3- la récurrence des superlatifs (« la plus belle qu’il était possible de regarder », « une des plus belles dames qu’il avait jamais vues » et des termes intensifs (« bien pâle » ; « bien triste » ; « tant ébahi » : « si étrange » ; « tout triste » ; « tout pensif »), qui correspondent à la figure de l’hyperbole, nous révèle que Bernage se trouve dans un état d’intense émotion devant une situation extraordinaire, hors norme. On devine qu’il est séduit par la jeune femme et touché par son sort : le lecteur est ainsi amené à plaindre la jeune femme, et à avoir de la compassion pour elle, ce qui donne au texte une nuance de pathétique.
4- Enfin, le champ lexical du morbide, le cadre angoissant (un château, tard le soir, chez un gentilhomme inconnu), le silence mystérieux, l’apparition fantômatique de la jeune femme, le champ lexical de l’étonnement et de l’incompréhension inscrivent ce texte dans le registre fantastique, propre à attiser l’inquiétude du lecteur, et donc son intérêt.

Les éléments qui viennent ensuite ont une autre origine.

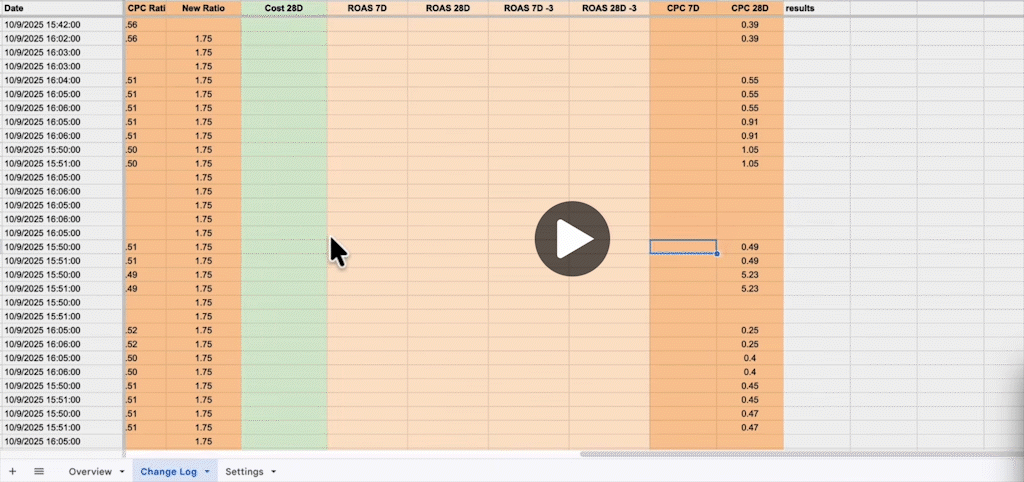Add a new sheet with plus icon
The image size is (1024, 482).
pos(13,471)
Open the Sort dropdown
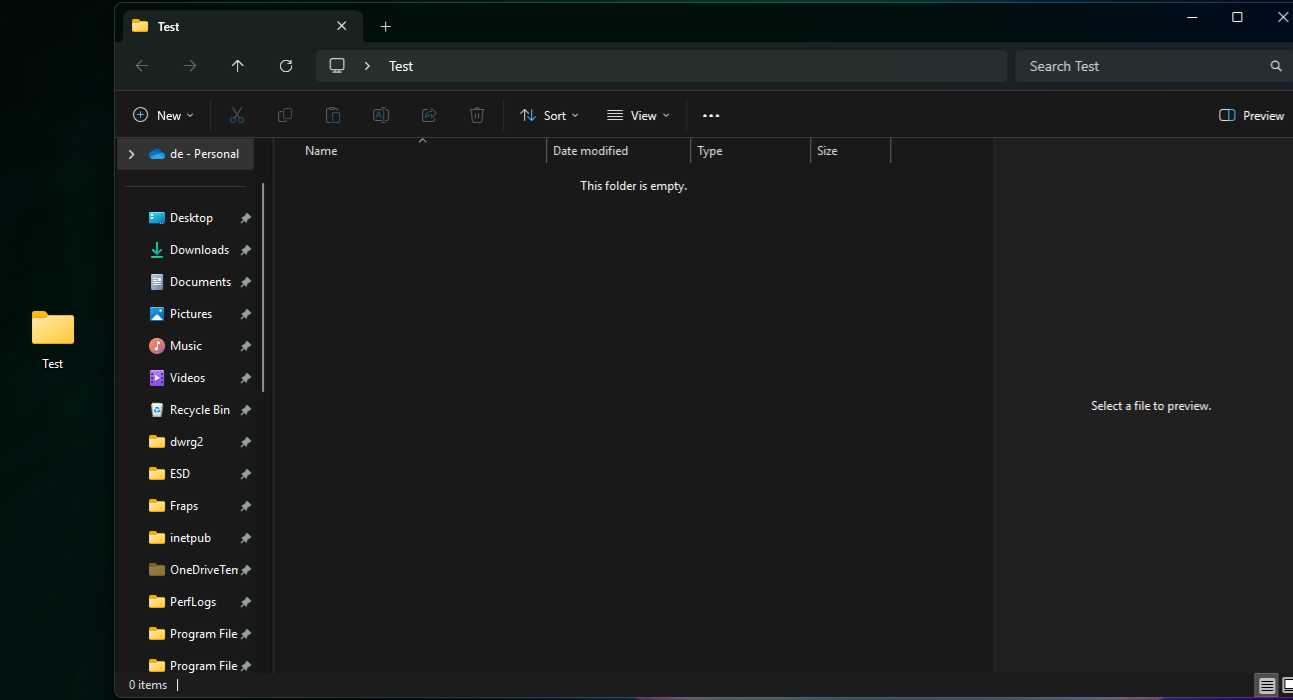The image size is (1293, 700). click(x=549, y=115)
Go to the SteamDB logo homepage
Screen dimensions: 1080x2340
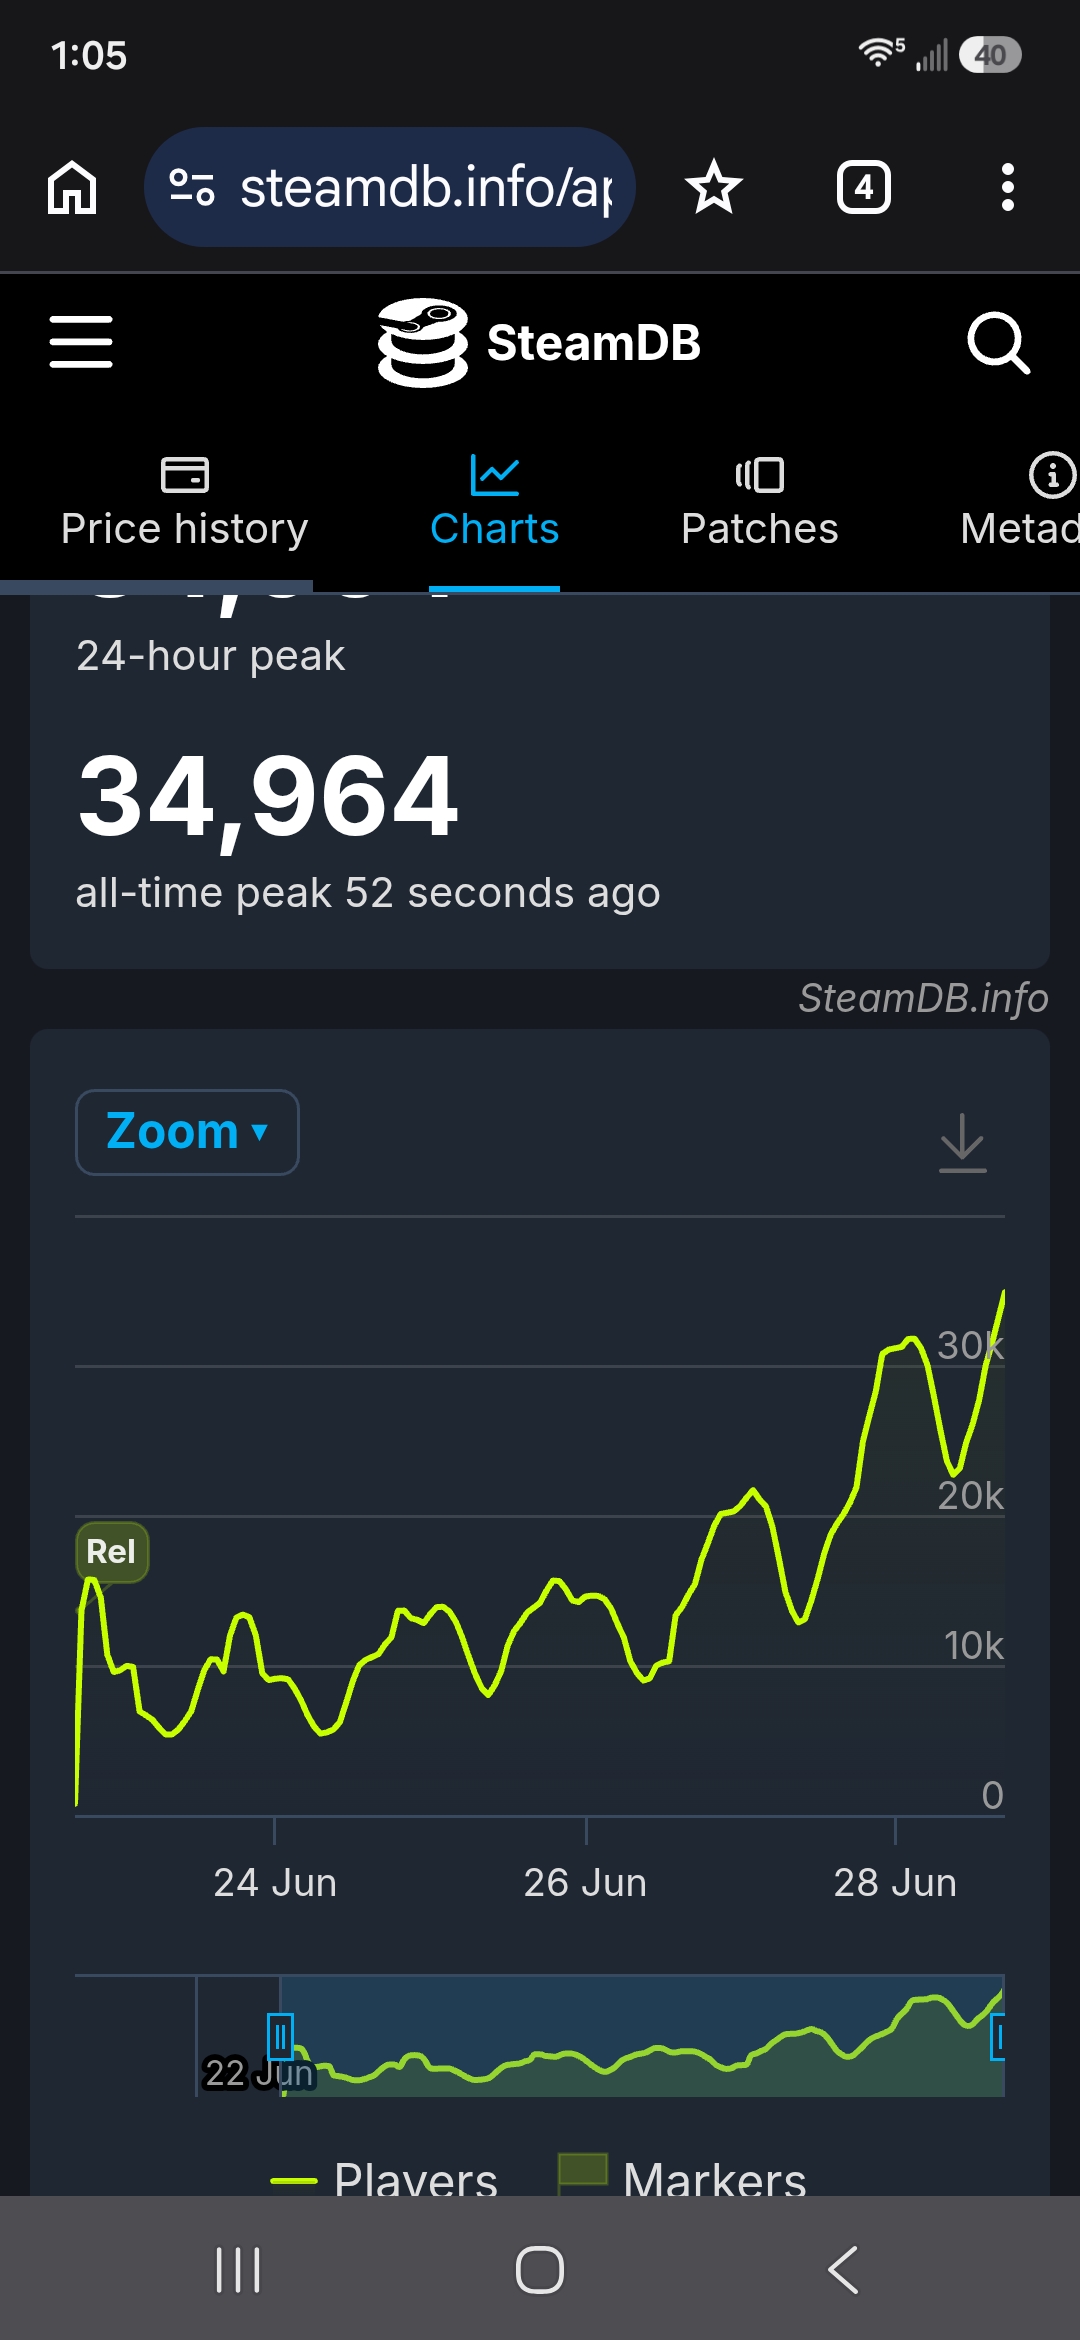pyautogui.click(x=539, y=342)
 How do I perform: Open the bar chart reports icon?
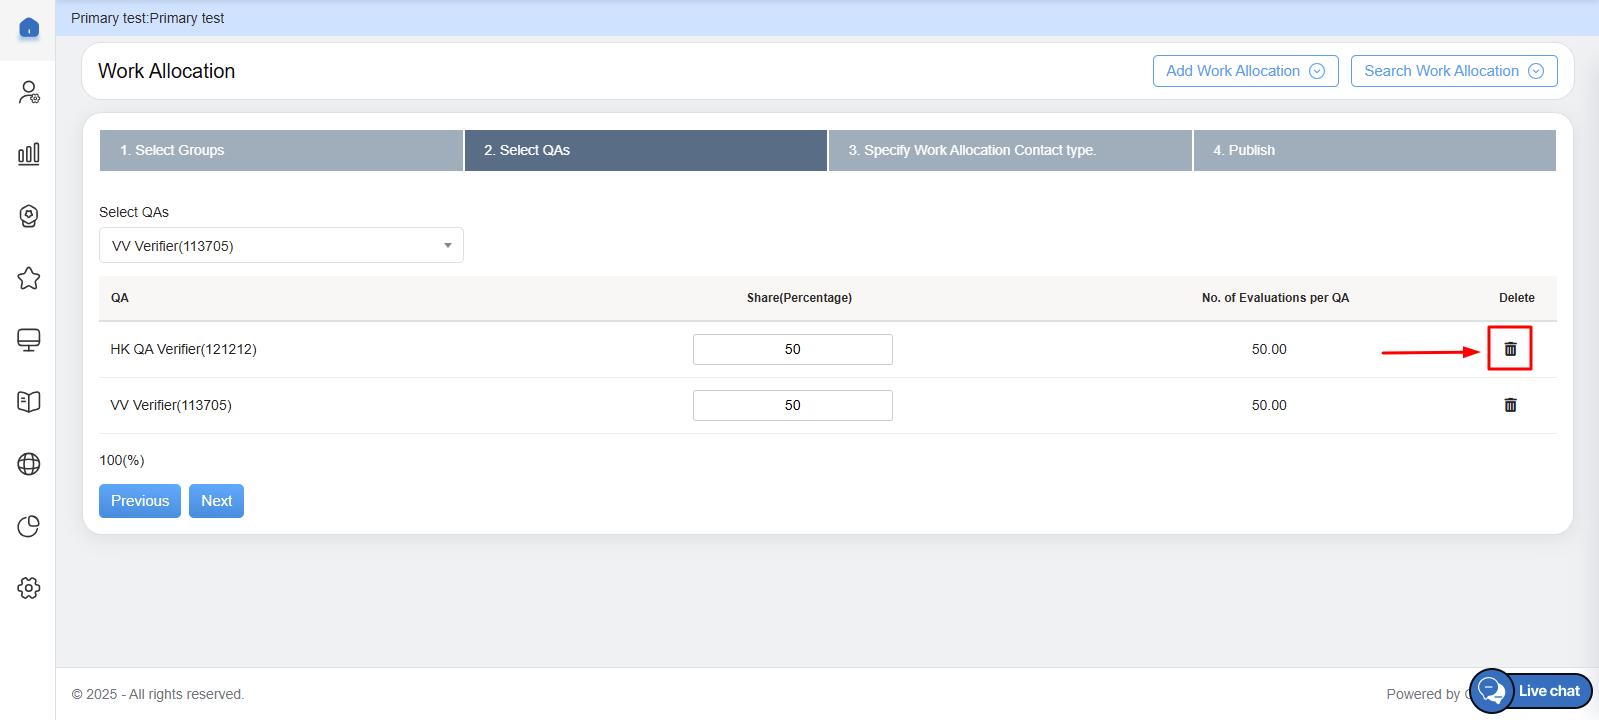coord(29,154)
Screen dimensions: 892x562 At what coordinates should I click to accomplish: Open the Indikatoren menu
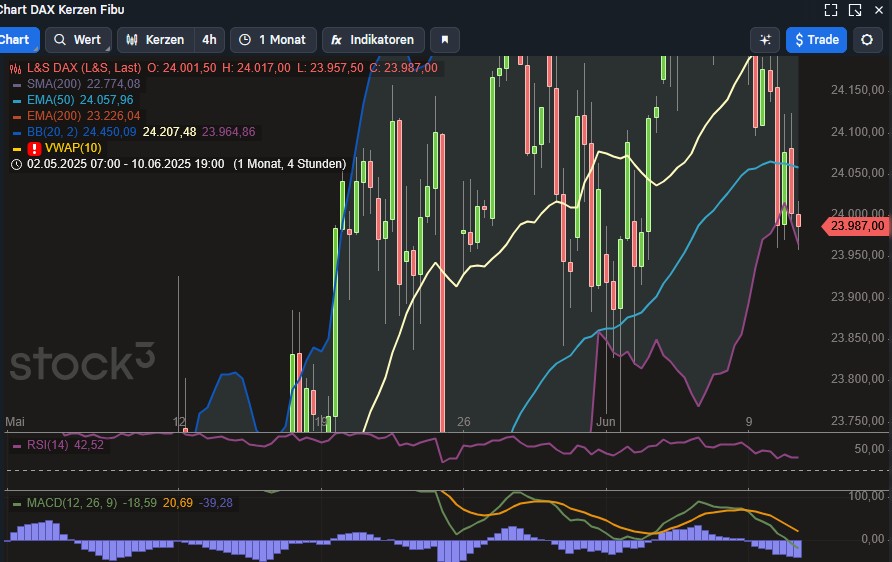tap(372, 40)
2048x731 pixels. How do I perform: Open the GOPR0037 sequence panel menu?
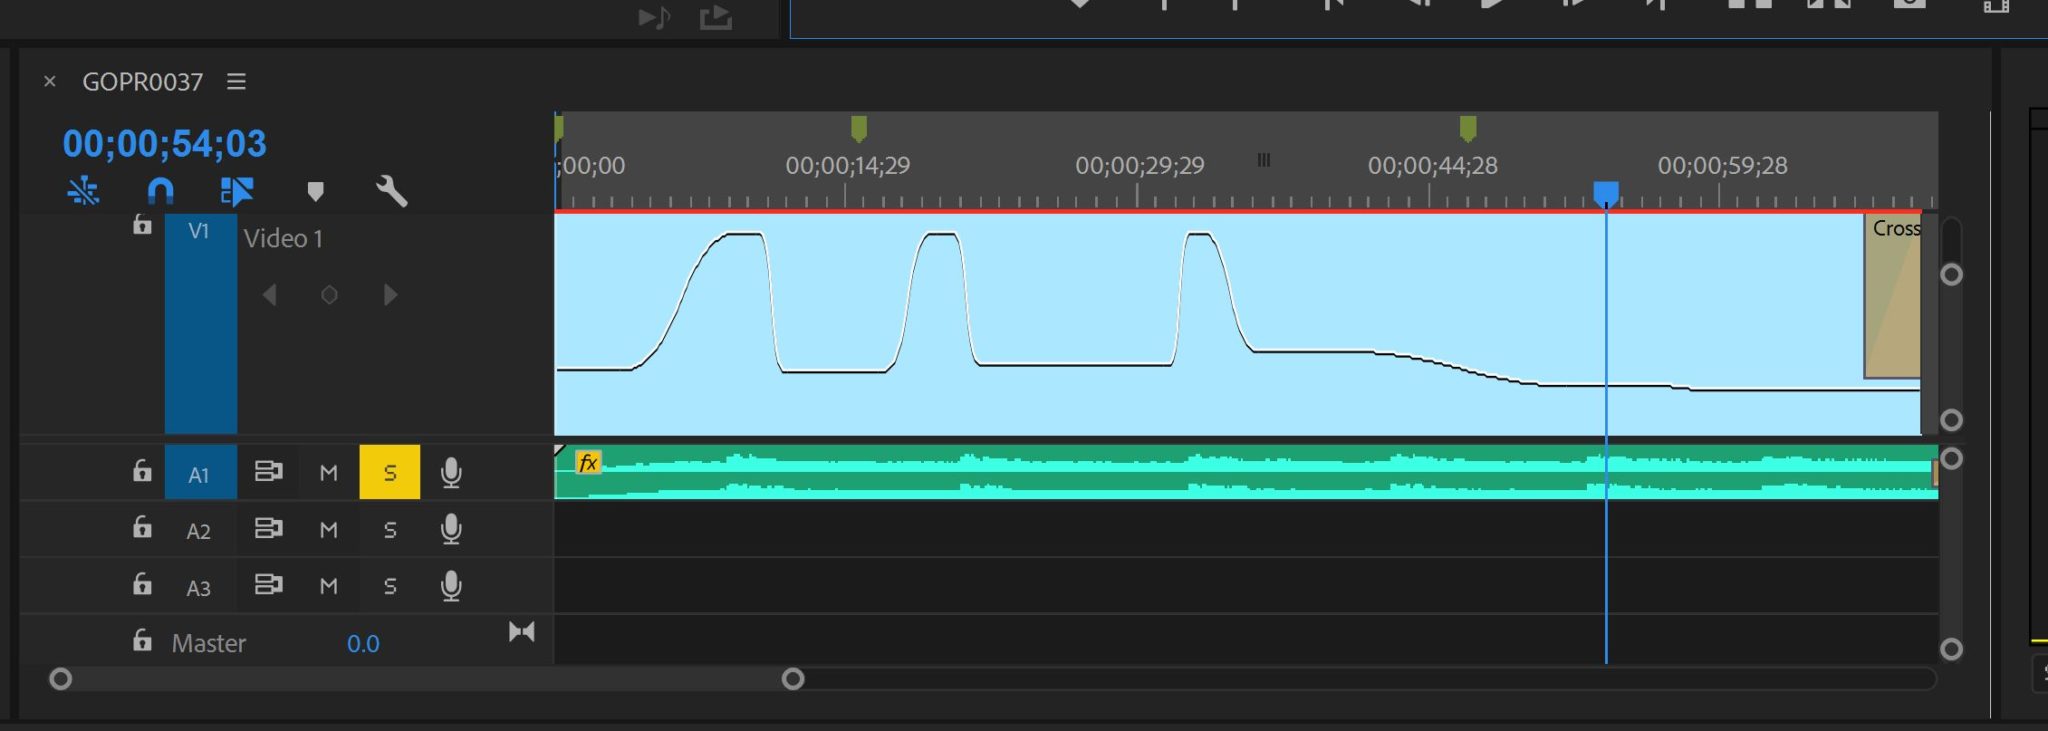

Pour cet extrait : analyse également du rythme du récit.
Pour le prochain cours : recherche sur l’épisode du péché originel, la Genèse/ le mythe de Pandore/ Quel rapport pouvez-vous faire entre ces mythes et Barbe-Bleue ?
( la suite de ces textes concerne aussi le rapport homme-femme, mais il s’oriente vers une autre problématique : elle de la faute constituée par le désir de connaître, punie de violence)
Texte 4 : Le Péché Originel – La Genèse – Ancien testament
L'homme et sa femme étaient tous deux nus, et ils n'en avaient point honte.
Le serpent était le plus rusé de tous les animaux des champs, que l'Éternel Dieu avait faits. Il dit à la femme: Dieu a-t-il réellement dit: Vous ne mangerez pas de tous les arbres du jardin? La
femme répondit au serpent: Nous mangeons du fruit des arbres du jardin. Mais quant au fruit de l'arbre qui est au milieu du jardin, Dieu a dit: Vous n'en mangerez point et vous n'y
toucherez point, de peur que vous ne mouriez.
Alors le serpent dit à la femme: Vous ne mourrez point; mais Dieu sait que, le jour où vous en mangerez, vos yeux s'ouvriront, et que vous serez comme des dieux, connaissant le bien et le
mal.
La femme vit que l'arbre était bon à manger et agréable à la vue, et qu'il était précieux pour ouvrir l'intelligence; elle prit de son fruit, et en mangea; elle en donna aussi à son mari, qui
était auprès d'elle, et il en mangea.
Les yeux de l'un et de l'autre s'ouvrirent, ils connurent qu'ils étaient nus, et ayant cousu des feuilles de figuier, ils s'en firent des ceintures.
Alors ils entendirent la voix de l'Éternel Dieu, qui parcourait le jardin vers le soir, et l'homme et sa femme se cachèrent loin de la face de l'Éternel Dieu, au milieu des arbres du
jardin.
Mais l'Éternel Dieu appela l'homme, et lui dit: Où es-tu?
Il répondit: J'ai entendu ta voix dans le jardin, et j'ai eu peur, parce que je suis nu, et je me suis caché.
Et l'Éternel Dieu dit: Qui t'a appris que tu es nu? Est-ce que tu as mangé de l'arbre dont je t'avais défendu de manger?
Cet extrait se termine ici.